[jsr356-users] [jsr356-experts] Re: Streaming API: was For Review: v002 API and example code

From: Remy Maucherat <rmaucher_at_redhat.com>
Date: Mon, 02 Jul 2012 14:35:55 +0200

On Fri, 2012-06-29 at 17:19 -0700, Scott Ferguson wrote:
> > And possibly exploring the type of additions that would allow
> > non-blocking IO based on the traditional i/o streams as well, such
> > as the servlet expert group has been looking at for servlet 3.1 ?
>
> Possibly. I'd personally prefer nailing down the core blocking API
> first before discussing the more complicated non-blocking APIs. I'd
> like to match the servlet model as much as possible, while avoiding
> javax.servlet dependencies.
>
> >
> >
> > Although at least one of the APIs allows this, most APIs seem to
> > favor a type of asynchronous processing same as or equivalent to:-
> >
> > WebSocketListener-> public void onMessage(byte[] fragment, boolean
> > isLast)
> > RemoteEndpoint-> public void send(byte[] fragment, boolean isLast)
> >
> > What are people's thoughts on standardizing this kind of chunking
> > API ?
>
> Well, let me unpack this because there are several intertwined issues
> that should be separated:
>
> 1) The WebSocket frame/fragment is not an application-visible concept
> (excluding extensions for the moment). The application-visible concept
> in WebSocket is the message. In fact, the early IETF drafts only had
> messages and no frames.
>
> The fragment is supposed to be like TCP/IP frames. Although they
> exist, applications can't use them or even really be aware of the
> boundaries. It's for WebSocket protocol implementations and proxies to
> split/join fragments as needed (and specifically for mux, which is a
> core websocket implementation extension, not a user extension.)
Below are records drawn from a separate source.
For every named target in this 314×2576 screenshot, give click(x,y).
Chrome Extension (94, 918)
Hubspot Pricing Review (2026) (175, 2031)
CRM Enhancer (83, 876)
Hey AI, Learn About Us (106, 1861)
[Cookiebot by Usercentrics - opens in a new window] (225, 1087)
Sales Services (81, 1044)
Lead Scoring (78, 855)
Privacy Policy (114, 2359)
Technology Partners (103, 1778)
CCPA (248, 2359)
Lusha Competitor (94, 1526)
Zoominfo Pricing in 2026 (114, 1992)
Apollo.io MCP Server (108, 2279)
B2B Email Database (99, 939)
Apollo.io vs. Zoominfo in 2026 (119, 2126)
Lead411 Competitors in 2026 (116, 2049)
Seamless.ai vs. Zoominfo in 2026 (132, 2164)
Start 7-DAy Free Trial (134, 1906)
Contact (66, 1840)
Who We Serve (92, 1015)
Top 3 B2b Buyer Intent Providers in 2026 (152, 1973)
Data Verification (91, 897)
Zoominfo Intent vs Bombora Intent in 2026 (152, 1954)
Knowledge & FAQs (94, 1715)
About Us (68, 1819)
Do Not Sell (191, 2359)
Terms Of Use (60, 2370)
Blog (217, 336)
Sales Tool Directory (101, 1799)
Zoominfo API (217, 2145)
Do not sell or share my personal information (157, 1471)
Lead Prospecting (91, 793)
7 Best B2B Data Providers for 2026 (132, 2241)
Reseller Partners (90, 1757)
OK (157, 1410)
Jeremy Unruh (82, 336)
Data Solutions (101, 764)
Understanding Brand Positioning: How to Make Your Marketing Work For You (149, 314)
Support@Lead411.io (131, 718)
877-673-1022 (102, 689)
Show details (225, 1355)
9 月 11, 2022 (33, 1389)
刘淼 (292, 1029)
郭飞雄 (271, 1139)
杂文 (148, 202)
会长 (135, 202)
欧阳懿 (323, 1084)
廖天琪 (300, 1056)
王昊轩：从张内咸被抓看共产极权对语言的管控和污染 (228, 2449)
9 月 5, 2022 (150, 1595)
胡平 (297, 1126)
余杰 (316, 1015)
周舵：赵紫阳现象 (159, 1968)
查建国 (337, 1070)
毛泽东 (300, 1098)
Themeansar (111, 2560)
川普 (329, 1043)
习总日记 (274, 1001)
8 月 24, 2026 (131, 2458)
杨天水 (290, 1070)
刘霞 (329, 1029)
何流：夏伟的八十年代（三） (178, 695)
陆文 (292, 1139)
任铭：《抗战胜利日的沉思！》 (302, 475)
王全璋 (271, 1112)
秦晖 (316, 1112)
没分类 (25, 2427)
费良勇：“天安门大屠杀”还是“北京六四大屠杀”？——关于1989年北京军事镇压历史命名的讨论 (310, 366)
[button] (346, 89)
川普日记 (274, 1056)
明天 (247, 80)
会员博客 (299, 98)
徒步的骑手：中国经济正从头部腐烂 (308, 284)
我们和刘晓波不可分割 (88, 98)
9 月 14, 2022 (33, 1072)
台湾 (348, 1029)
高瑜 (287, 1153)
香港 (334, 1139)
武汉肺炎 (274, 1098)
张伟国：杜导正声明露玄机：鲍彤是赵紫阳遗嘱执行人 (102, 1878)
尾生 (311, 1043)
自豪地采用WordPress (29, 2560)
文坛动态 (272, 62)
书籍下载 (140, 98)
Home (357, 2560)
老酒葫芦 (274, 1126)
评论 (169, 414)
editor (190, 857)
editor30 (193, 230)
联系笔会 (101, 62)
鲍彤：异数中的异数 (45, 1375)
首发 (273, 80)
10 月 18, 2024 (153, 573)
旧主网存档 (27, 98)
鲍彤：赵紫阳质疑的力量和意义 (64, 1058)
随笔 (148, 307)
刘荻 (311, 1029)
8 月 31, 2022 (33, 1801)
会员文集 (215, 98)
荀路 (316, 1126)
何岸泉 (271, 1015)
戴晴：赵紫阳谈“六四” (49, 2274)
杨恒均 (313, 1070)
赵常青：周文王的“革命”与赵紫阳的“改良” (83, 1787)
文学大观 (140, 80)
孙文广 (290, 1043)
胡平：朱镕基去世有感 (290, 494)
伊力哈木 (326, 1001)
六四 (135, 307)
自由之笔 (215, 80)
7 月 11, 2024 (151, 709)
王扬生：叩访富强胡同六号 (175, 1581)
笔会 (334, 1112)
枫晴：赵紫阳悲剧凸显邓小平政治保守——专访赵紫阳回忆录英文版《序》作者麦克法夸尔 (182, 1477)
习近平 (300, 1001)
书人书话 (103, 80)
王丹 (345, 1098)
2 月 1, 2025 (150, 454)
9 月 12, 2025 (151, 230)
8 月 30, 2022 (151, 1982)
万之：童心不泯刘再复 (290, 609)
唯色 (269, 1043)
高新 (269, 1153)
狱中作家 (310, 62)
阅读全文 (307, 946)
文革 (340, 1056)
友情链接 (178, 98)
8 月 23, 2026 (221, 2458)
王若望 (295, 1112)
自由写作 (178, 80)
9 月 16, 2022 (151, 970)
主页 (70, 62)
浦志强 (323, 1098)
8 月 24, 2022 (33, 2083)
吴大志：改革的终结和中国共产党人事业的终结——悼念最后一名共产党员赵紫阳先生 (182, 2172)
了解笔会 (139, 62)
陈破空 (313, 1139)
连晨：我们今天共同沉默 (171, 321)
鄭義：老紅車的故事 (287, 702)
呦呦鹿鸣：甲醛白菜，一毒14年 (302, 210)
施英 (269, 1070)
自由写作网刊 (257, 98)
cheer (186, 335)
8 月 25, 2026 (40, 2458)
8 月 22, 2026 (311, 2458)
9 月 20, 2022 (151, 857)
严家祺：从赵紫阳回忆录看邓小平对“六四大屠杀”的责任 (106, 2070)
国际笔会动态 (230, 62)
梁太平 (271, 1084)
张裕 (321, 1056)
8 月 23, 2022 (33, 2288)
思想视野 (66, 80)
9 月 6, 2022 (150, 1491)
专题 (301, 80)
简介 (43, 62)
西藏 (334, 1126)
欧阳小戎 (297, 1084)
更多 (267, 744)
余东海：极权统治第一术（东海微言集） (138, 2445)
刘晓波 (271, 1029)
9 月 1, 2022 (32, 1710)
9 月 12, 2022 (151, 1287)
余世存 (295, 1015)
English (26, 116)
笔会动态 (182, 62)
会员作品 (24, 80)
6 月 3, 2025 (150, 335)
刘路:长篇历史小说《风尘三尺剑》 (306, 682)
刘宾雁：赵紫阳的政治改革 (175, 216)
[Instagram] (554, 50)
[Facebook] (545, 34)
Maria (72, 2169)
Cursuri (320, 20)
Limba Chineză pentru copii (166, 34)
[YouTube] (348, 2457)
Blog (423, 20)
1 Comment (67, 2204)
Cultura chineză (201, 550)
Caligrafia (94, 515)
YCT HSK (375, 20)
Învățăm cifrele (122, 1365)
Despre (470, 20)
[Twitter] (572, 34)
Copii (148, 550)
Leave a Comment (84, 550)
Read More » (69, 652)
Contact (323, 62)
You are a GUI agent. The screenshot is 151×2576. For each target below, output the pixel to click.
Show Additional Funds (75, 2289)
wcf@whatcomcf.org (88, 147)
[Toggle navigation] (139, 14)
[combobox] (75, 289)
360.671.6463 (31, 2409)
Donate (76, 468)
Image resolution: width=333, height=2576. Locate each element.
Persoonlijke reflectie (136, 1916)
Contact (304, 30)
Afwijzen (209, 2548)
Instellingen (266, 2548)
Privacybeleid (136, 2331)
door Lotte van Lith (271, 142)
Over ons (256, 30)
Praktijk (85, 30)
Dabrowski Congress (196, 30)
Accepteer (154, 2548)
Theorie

Ok, we can validate that and not try to specify anything related to
frames in the JSR. I'm a bit worried to take away such a big part of the
specification, though, even if this supposedly as intended originally.

We probably all know that once a feature is given to users, it will
inevitably be abused in very creative ways.

> 2) Even for extensions, the IETF WebSocket Multiplexing group is
> finding that frame-based extensions are a problem, because they
> interact in difficult ways. There's a suggestion on one of their
> threads that perhaps only the mux extension itself even be aware at
> all about frames, and all other extensions work on messages.
>
> So "fragment" is wrong for the application, and probably even
> extensions.
>
> You could have "buffer" as in write(buffer, offset, length, isLast)
> just to make it absolutely clear that the sending buffer has nothing
> to do with websocket frames, but...
>
> 3) async sends are a problem because they imply queuing or at least
> large buffering, and raise the question of who owns the buffer, memory
> allocation, if there are extra copies just to handle the async, etc.
> These aren't appropriate for the low level API. (A higher async
> messaging/queuing on top of the low level API might be fine, but not
> the lowest level.)
>
> 4) the "isLast" kind of API (assuming blocking) is functionally
> equivalent to a stream, but someone would need to write a stream
> wrapper if they're serializing xml, json, etc. Which isn't really
> something that the API should force on an application.
>
> 5) async/isLast receives are truly messy if you're deserializing xml,
> json, etc, because you either need to buffer the entire message (!)
> before starting to deserialize, or create a complicated threaded
> producer/consumer model to create a stream wrapper. Again, this is
> fairly brutal to require of an application.
>
> 6) interaction with the multiplexing layer. There's a fairly good
> chance that the multiplexing extension will be approved. If so, the
> core messaging API should continue to work with mux exactly as-is
> without any application changes.
>
> Mux itself will need to refragment/block/buffer as necessary. So the
> application buffers sends won't necessarily have any relation to the
> actual frames once mux is done working with it.
>
> ... So basically, the async/chunk style APIs are a problem.
>
> Although the base layer shouldn't be an async/chunked API, I'm all for
> an async/messaging layer written on top of the simple blocking
> streaming layer, if it's a general solution useful for a large class
> of applications.

Keeping the comparison with Servlet [3.1], it (in the current draft)
uses the regular stream based blocking IO, with optional flags and
listeners to allow async IO if the application can take advantage of it.
So async is not mandatory, the application can use simpler less scalable
IO.

I would expect frameworks to take advantage of this WS JSR, I don't
believe too many people will write directly for it. As such, even if it
does sound convoluted that an individual user would take advantage of
async in most cases, frameworks have a lot more reasons to spend time to
do some additional plumbing and get better scalability.

-- 
Remy Maucherat <rmaucher_at_redhat.com>
Red Hat Inc